◆ Problem to solve ◆
Format the lines from the first one down through the line containing "pyautogui.click(x=25, y=125)", inclusive, as a Markdown table with a Row column holding a row number and an Entry column holding the line. Leave out blank lines.

◆ Dataset entries ◆

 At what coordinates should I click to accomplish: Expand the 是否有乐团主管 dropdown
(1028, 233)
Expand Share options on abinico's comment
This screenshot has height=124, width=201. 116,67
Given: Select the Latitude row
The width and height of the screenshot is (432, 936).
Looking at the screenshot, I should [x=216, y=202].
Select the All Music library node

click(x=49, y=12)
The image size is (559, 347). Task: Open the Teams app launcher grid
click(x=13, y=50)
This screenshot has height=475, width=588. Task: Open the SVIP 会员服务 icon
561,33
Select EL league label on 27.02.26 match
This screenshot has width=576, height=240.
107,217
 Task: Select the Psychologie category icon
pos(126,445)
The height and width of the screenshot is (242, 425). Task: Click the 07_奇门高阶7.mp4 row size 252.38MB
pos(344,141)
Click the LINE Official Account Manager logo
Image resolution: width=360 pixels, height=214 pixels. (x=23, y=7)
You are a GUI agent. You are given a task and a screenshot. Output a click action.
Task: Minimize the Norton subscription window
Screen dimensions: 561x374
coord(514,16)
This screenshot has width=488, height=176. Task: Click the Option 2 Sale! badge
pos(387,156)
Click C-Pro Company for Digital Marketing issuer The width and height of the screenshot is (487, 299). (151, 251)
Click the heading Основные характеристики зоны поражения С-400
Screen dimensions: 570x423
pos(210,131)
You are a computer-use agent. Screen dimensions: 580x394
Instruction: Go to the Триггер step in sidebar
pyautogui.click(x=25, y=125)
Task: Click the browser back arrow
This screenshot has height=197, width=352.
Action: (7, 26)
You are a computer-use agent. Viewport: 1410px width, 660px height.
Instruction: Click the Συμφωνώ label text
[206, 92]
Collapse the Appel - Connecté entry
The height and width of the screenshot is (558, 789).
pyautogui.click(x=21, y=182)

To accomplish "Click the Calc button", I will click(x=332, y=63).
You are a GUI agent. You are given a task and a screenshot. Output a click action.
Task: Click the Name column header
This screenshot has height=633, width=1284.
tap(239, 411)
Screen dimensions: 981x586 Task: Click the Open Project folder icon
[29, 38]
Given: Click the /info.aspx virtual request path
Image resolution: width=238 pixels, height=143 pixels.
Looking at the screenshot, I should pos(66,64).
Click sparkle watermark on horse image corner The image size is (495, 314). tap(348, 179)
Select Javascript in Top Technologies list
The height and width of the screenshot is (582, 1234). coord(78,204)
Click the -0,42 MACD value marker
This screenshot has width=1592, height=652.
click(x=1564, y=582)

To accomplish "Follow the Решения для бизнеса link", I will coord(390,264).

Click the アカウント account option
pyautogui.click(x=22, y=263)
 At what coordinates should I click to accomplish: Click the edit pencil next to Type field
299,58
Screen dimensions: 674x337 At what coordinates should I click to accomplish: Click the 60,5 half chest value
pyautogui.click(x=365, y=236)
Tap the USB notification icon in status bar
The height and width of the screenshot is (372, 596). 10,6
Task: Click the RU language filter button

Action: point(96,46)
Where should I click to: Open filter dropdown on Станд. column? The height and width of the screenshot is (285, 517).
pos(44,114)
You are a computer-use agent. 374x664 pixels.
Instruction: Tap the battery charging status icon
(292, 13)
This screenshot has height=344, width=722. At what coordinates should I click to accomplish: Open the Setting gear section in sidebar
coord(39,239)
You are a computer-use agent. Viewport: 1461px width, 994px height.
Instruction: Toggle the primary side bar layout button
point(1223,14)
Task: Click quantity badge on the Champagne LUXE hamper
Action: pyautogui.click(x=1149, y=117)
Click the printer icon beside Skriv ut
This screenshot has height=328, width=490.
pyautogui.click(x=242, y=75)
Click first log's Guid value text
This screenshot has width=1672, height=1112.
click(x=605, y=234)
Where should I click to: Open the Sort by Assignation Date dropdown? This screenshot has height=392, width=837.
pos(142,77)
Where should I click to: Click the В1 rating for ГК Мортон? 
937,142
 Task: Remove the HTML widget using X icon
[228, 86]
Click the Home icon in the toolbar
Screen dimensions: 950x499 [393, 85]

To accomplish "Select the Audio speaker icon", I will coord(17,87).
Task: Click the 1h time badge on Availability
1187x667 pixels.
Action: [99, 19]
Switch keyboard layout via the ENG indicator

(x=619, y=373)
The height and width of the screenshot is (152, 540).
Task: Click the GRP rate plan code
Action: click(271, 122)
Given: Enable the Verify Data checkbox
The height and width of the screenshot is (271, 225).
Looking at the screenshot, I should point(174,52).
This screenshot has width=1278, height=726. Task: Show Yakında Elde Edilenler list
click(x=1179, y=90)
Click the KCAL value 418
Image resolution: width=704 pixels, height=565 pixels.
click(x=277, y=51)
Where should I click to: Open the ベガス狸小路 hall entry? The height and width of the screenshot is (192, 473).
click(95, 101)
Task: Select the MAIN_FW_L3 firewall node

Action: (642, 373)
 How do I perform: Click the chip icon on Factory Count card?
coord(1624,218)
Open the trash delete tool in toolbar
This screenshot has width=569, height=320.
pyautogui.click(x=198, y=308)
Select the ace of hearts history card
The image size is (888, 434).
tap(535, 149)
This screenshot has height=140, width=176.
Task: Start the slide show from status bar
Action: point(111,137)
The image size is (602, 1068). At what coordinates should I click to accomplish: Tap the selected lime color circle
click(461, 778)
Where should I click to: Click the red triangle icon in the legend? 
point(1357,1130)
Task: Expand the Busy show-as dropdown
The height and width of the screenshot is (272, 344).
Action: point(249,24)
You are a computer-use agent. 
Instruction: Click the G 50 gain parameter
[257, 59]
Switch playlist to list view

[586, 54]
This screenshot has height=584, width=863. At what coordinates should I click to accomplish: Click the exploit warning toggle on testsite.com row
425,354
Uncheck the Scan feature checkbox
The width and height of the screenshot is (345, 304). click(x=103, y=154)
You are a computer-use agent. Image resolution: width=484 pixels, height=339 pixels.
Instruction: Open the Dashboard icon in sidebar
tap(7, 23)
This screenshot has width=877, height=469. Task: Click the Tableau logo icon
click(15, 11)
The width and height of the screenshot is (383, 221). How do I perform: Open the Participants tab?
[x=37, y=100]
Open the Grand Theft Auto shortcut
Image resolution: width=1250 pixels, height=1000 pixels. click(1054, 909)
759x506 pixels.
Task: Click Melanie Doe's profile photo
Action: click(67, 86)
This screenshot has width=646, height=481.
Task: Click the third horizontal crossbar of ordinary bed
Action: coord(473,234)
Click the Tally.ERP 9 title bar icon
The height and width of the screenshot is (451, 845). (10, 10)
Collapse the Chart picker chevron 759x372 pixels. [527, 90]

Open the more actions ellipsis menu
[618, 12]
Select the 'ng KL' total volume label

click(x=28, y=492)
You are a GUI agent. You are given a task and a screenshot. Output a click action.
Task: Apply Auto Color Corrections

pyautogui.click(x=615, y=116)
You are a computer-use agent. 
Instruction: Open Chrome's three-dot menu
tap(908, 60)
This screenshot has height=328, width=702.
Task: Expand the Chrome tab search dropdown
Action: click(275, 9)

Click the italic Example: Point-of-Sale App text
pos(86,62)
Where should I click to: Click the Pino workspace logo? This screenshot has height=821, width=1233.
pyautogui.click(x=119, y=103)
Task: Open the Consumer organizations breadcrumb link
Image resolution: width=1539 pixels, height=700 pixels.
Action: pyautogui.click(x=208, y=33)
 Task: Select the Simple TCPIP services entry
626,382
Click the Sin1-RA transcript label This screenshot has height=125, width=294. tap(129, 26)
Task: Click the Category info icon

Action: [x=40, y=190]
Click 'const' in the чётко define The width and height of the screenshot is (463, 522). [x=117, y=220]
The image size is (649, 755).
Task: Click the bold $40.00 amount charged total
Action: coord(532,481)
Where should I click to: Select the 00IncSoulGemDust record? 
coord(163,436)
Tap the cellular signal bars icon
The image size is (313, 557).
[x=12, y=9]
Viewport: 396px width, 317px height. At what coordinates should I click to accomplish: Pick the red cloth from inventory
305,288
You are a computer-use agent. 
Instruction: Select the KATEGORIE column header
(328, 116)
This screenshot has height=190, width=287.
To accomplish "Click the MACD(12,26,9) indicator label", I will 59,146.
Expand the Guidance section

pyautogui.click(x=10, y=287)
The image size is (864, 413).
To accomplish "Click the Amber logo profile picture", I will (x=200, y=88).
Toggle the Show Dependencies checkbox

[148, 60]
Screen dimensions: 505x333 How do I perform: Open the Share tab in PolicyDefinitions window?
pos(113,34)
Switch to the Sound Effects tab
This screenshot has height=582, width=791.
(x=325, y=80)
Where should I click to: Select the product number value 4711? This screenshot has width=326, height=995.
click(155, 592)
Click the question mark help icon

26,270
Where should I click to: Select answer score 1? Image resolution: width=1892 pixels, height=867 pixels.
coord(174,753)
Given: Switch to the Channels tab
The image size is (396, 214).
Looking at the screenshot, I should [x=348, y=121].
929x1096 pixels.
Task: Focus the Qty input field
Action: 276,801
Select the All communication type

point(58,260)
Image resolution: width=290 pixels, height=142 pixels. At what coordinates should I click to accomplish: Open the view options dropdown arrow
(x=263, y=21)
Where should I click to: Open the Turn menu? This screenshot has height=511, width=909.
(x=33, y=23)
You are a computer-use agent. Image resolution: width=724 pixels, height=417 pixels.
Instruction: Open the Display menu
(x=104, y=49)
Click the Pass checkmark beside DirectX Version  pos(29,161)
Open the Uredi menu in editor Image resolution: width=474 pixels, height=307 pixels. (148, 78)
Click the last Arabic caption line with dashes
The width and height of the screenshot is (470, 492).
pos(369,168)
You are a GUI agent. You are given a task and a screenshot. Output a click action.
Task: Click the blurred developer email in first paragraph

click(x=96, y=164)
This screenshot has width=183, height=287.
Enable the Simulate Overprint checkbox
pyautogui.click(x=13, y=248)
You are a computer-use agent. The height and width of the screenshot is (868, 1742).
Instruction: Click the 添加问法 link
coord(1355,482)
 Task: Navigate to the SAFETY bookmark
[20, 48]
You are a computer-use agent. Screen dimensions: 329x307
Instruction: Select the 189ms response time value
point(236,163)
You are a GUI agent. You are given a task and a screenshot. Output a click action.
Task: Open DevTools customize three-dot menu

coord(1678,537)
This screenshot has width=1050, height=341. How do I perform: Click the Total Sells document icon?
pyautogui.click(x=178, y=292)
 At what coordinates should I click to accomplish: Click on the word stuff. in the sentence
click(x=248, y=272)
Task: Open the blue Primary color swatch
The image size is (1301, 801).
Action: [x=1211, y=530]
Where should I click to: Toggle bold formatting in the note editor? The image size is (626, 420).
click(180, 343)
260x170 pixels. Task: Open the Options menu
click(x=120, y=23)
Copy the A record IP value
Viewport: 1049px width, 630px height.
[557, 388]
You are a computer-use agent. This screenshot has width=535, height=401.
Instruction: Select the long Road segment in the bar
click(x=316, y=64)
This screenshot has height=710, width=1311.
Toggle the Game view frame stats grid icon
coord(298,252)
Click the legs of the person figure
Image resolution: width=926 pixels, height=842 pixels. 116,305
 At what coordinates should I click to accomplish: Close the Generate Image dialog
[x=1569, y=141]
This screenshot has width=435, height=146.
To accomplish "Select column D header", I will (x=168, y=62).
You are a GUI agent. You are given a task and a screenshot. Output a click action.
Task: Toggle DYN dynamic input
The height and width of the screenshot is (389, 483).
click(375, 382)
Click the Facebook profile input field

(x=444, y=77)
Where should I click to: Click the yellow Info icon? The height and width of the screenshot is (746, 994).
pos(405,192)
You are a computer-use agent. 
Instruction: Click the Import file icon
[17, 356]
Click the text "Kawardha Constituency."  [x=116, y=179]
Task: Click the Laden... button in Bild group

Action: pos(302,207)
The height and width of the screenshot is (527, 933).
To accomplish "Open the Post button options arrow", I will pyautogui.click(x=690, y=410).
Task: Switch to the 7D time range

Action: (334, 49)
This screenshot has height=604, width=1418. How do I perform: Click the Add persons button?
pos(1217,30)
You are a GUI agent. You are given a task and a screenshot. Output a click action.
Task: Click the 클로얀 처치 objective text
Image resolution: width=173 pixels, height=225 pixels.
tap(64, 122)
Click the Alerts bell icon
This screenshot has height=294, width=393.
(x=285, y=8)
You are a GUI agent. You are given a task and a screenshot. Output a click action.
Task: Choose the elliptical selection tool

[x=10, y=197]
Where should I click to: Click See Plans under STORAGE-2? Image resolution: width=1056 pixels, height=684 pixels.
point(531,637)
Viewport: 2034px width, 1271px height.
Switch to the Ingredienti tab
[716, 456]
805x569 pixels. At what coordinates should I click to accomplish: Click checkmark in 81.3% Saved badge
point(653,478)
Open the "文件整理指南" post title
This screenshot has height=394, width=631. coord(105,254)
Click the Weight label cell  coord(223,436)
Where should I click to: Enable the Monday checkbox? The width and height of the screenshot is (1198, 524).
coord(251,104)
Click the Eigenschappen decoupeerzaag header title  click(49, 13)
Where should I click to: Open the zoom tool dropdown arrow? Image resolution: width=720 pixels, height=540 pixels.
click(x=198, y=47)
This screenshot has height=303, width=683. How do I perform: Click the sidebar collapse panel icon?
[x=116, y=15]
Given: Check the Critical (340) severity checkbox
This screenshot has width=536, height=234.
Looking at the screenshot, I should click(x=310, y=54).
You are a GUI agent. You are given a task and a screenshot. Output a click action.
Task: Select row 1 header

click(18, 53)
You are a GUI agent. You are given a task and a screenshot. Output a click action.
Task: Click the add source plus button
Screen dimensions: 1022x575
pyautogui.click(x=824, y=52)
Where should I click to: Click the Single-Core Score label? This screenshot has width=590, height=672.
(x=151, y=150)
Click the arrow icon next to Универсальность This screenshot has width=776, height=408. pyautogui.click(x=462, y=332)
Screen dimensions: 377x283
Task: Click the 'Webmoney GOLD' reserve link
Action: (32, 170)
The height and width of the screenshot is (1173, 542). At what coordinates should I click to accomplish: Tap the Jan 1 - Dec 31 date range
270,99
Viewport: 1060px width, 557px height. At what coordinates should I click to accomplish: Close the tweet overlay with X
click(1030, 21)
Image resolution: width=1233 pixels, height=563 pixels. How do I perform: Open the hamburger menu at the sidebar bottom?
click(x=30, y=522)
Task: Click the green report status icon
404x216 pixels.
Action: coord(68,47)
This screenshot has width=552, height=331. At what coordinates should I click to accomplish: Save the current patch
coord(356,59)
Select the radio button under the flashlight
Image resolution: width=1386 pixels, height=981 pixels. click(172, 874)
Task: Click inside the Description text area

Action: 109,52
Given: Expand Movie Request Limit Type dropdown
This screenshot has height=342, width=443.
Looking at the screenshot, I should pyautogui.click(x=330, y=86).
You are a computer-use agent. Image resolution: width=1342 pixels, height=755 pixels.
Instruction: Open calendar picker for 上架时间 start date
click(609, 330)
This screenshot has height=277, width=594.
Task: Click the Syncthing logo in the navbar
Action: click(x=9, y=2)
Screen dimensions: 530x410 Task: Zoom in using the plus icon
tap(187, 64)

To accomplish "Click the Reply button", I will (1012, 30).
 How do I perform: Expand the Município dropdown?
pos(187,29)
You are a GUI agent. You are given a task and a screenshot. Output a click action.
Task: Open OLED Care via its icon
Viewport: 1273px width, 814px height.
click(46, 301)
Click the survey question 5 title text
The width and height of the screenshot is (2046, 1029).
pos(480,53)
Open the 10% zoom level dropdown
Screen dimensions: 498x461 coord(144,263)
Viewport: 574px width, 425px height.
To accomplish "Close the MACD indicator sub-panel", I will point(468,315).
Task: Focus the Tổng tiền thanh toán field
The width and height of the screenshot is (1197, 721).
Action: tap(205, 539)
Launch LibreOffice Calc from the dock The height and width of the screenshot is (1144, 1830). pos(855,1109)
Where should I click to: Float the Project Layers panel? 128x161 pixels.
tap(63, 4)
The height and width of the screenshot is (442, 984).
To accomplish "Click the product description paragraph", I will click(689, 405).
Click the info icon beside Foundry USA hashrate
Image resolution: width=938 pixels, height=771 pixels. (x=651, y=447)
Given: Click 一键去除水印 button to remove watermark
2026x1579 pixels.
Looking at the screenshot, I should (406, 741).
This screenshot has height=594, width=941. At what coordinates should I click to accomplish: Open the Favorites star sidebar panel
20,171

◆ Task output ◆
| Row | Entry |
|---|---|
| 1 |  At what coordinates should I click to accomplish: Expand the 是否有乐团主管 dropdown |
| 2 | (1028, 233) |
| 3 | Expand Share options on abinico's comment |
| 4 | This screenshot has height=124, width=201. 116,67 |
| 5 | Given: Select the Latitude row |
| 6 | The width and height of the screenshot is (432, 936). |
| 7 | Looking at the screenshot, I should [x=216, y=202]. |
| 8 | Select the All Music library node |
| 9 | click(x=49, y=12) |
| 10 | The image size is (559, 347). Task: Open the Teams app launcher grid |
| 11 | click(x=13, y=50) |
| 12 | This screenshot has height=475, width=588. Task: Open the SVIP 会员服务 icon |
| 13 | 561,33 |
| 14 | Select EL league label on 27.02.26 match |
| 15 | This screenshot has width=576, height=240. |
| 16 | 107,217 |
| 17 |  Task: Select the Psychologie category icon |
| 18 | pos(126,445) |
| 19 | The height and width of the screenshot is (242, 425). Task: Click the 07_奇门高阶7.mp4 row size 252.38MB |
| 20 | pos(344,141) |
| 21 | Click the LINE Official Account Manager logo |
| 22 | Image resolution: width=360 pixels, height=214 pixels. (x=23, y=7) |
| 23 | You are a GUI agent. You are given a task and a screenshot. Output a click action. |
| 24 | Task: Minimize the Norton subscription window |
| 25 | Screen dimensions: 561x374 |
| 26 | coord(514,16) |
| 27 | This screenshot has width=488, height=176. Task: Click the Option 2 Sale! badge |
| 28 | pos(387,156) |
| 29 | Click C-Pro Company for Digital Marketing issuer The width and height of the screenshot is (487, 299). (151, 251) |
| 30 | Click the heading Основные характеристики зоны поражения С-400 |
| 31 | Screen dimensions: 570x423 |
| 32 | pos(210,131) |
| 33 | You are a computer-use agent. Screen dimensions: 580x394 |
| 34 | Instruction: Go to the Триггер step in sidebar |
| 35 | pyautogui.click(x=25, y=125) |